By Ronnie Miller/The Tribune
Iowa State University senior Maggie Luttrell, the vice president of the Government of the Student Body, speaks during the Iowa PIRG voter registration drive kickoff Wednesday at the Memorial Union on the Ames campus.
To show his support, Mauro helped kick off Iowa Public Interest Research Group's statewide 2008 New Voters Project young voter registration drive at Iowa State University on Wednesday.
According to Mauro, 18- to 24-year-olds added more than 40,000 new names to Iowa's registered voter rolls after showing up in record numbers for the Iowa caucuses in January and the primary election in June.
The Center for Information and Research on Civic Learning and Engagement says youth turnout rates in the Iowa caucuses more than tripled compared to 2000 levels, and that's the momentum Mauro wants to see carried into the November general election, he said.
Mauro said Iowa PIRG's across-the-state campaign to register 90 percent of college students to vote is critical to carry the young voter surge forward.
"They must show up at the polls in November," he said. "But it takes work to turn a registration drive into votes, and that's why we're doing everything we can to make registering and voting as easy and accessible as possible."

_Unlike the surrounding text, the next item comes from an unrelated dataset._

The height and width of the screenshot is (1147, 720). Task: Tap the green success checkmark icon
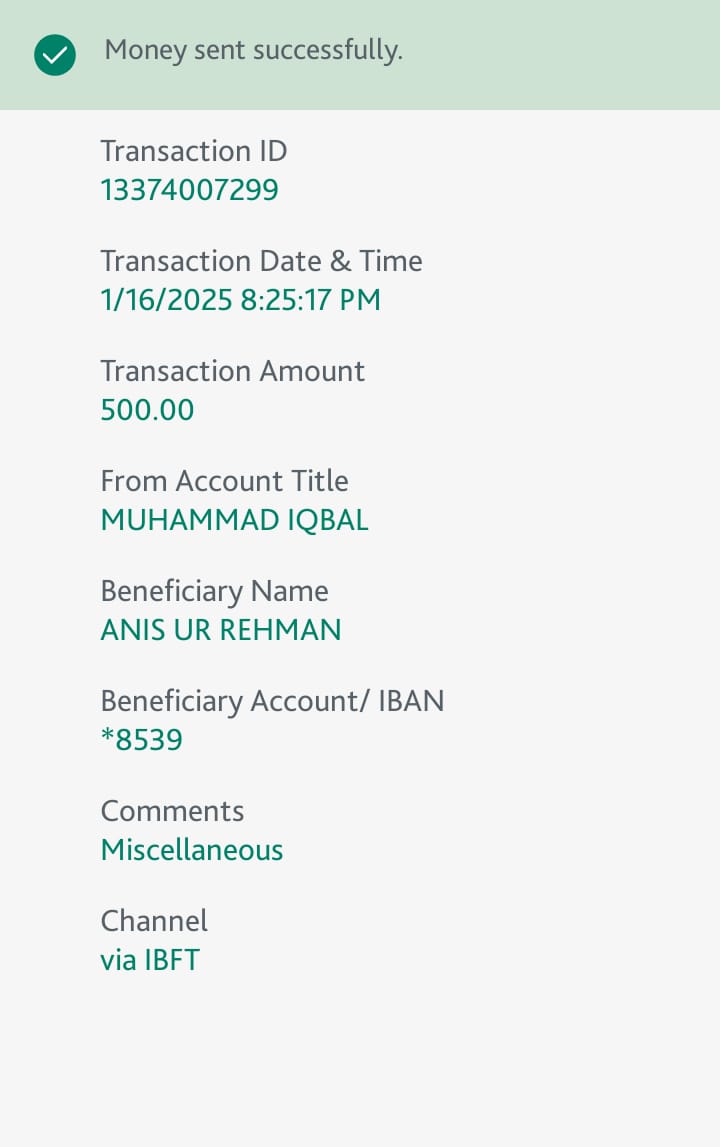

Aly Peeler, president of Students for Iowa PIRG, said getting students to register to vote is just the first step in her organization's comprehensive campaign to get students all the way to the polls.
"We want to make voting as accessible as registration," she said. "But we're not just focused on getting voters. We want students to be informed voters."
Kathleen Cogan, Student PIRG's lead campus organizer for Iowa and Ohio, said Iowa PIRG's New Voters Project builds on a long history of time-tested and academically reviewed methods for nonpartisan, young voter mobilization.
In addition to establishing cell phone "text out the vote" efforts on campus, the campaign will initiate a massive drive to register students through a newly launched online voter registration tool at www.studentvote.org.
Peeler said Iowa PIRG is doing everything in its power to make sure student voices are heard.
"We have momentum we want to carry into November," she said. "And we want politicians to know we're a force to be reckoned with."
Mauro said it's his job to make voting as easy as possible for all Iowans while safeguarding the integrity of the process. College students can register to vote in the county they attend school, for example, he said.
"Be clear, it cancels your registration in your home county, but it makes it easy for you to vote without having to make a trip home," he said.
To demonstrate how easy it is to register to vote, Mauro concluded the Iowa PIRG event by helping an ISU student complete the voter registration form.